Комиссия была уже о многом осведомлена, ей были известны имена, даты собраний и содержание бесед, и вопросы она ставила хитро; видишь, мол, нам и это, и это, и это известно, так что запираться нет смысла. Так, на одном из первых допросов Фонвизина спросили:

"В 1817 году в Москве именно у вас были совещания об истреблении покойного государя императора. В совещаниях находились Сергей Муравьев-Апостол, Никита, Александр и Матвей Муравьевы и другие. Вы с прочими решили истребить государя; Якушкин вызвался совершить злодеяние и получил на то общее согласие ваше. Вскоре потом Сергей Муравьев на бумаге, доказав скудность средств ваших, убедил отложить сие покушение до времени. Какие причины родили в вас сие ужасное намерение, кто разделил оное сверх означенных лиц и каким образом Якушкин хотел совершить убийство?"
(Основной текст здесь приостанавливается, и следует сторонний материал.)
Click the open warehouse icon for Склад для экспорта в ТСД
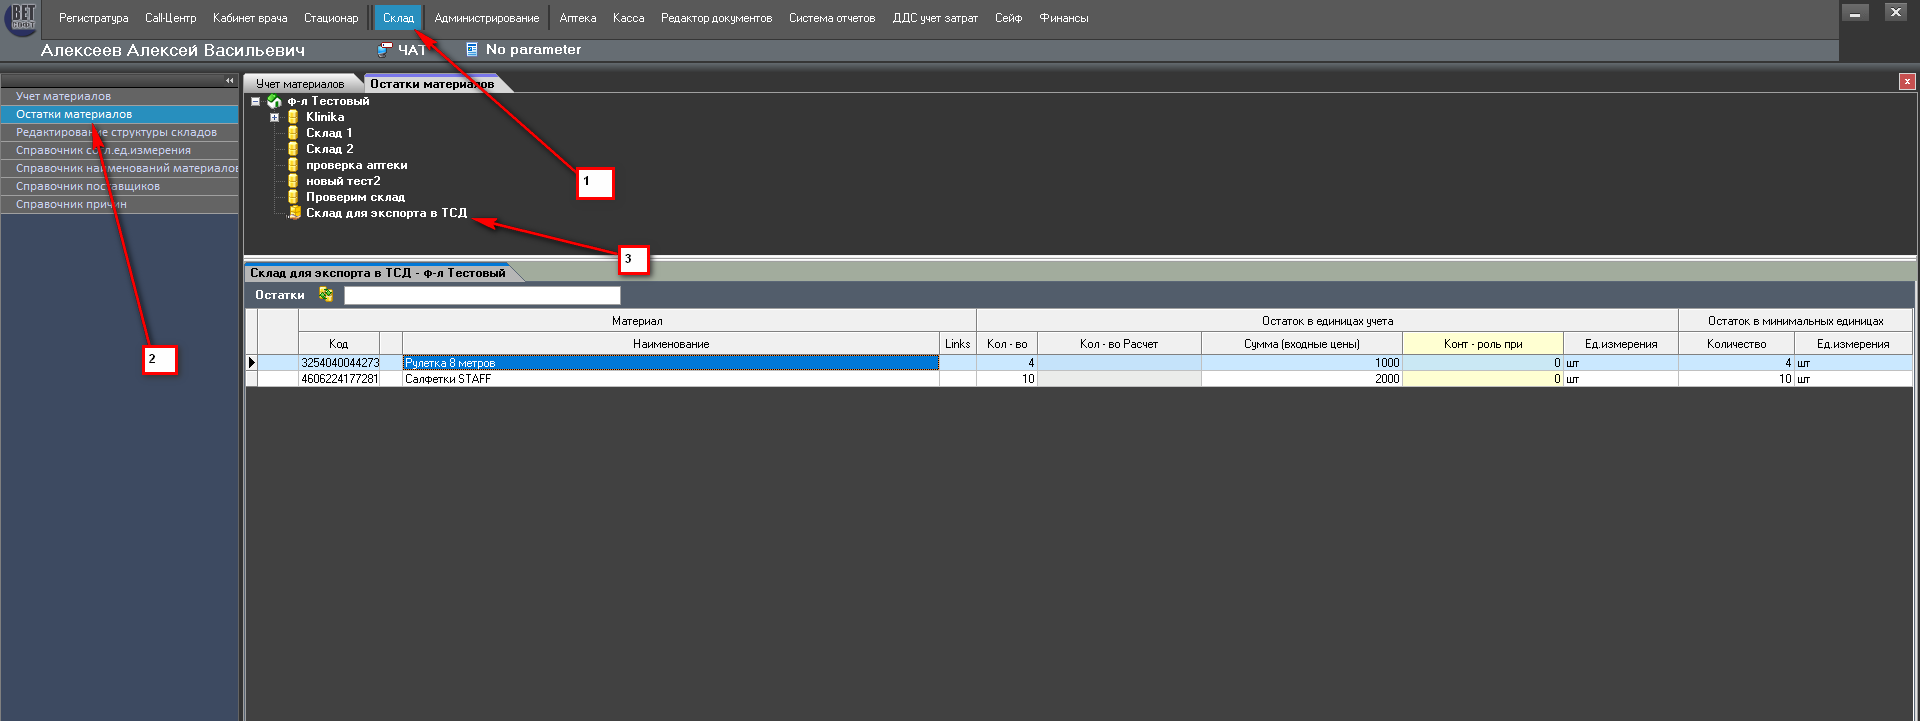1920x721 pixels. pos(294,213)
Фонвизин тяжело переносит допросы и крепостное заключение. К мукам нравственным прибавилась болезнь, начался жар. И только письма жены, которые ласточками с воли прилетали в темный, сырой каземат, были для узника отрадой:

"Письма моего милого, сердечного друга — для сердца моего драгоценный памятник ее нежной любви ко мне…"

Наталья Дмитриевна искала встречи с мужем. Вместе с Якушкиной они сняли ялик и стали по многу часов кататься у крепостных стен, делая вид, что любуются Невой. Дважды удалось им увидеть мужей, когда тех вели на прогулку, а убедившись, что солдаты-охранники сочувствуют декабристам, они стали смело подплывать к берегу, выждав удобную минуту, и передавали в крепость записки, и получали ответы на истершихся бумажках от табака.
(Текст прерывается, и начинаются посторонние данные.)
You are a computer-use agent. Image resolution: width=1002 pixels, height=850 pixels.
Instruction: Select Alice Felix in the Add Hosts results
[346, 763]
В начале апреля ей удалось послать мужу свой портрет, а 25 числа им, наконец, разрешили свидание.

Стало ясно, что ему суждено отбывать каторгу в Сибири. И Наталья Дмитриевна стала готовиться к отъезду.

Ей удалось узнать, когда отправят Михаила Александровича из крепости, она сняла извозчика и отправилась вперед, ждать узников на первой же от Петербурга станции.
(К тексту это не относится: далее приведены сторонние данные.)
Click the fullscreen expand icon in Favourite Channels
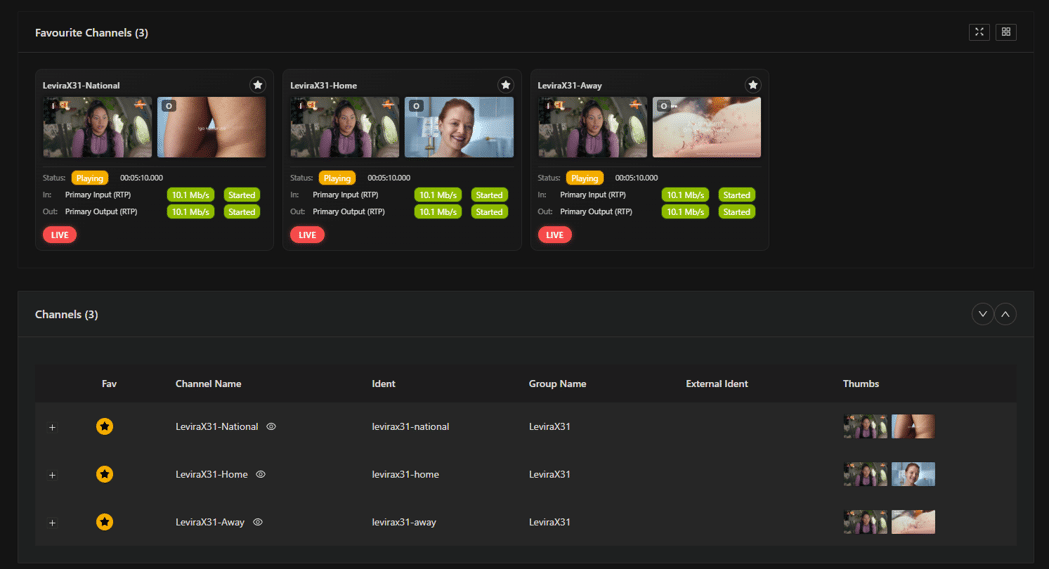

"Когда мы сели отдохнуть около стола, — вспоминает декабрист Басаргин, — а фельдъегерь вышел распорядиться лошадьми, смотритель сделал знак Фонвизину, и тот сейчас же вышел. Его ожидала на этой станции жена. Они успели до возвращения фельдъегеря (который, вероятно, все знал, но не хотел показать то) видеться несколько минут в сенях. Когда он вышел к нам и объявил, что лошади готовы, мы стали медленно собираться, чтобы дать время Фонвизиным подолее побыть вместе.

Дорогой Фонвизин рассказал мне, что жена его узнала и сообщила ему, что везут нас в Иркутск, и передала 1000 рублей, которых достанет нам и на дорогу, и на первое время в Сибири".

Ей бы хотелось двинуться в путь тут же, но была причина, по которой Наталья Дмитриевна не могла этого сделать: она ждала ребенка.

Оставив сыновей на попечение своих родителей и добрейшего Ивана Александровича Фонвизина — его освободили из-под стражи за неимением улик, — она выезжает из столицы. Вот уже последняя застава позади, вот полоса леса отрезала город. Ее окружают деревья, она понимает и чувствует их, как живые существа, она говорит с ними, и они снимают тяжесть с души ее, обволакивают добрым зеленым шумом.

"Виды природы, тишина полей и лесов всегда на меня действуют. Особенно я люблю воду! Не знаю отчего, но когда я вижу реки или озера, мне становится тоскливо по небесной отчизне.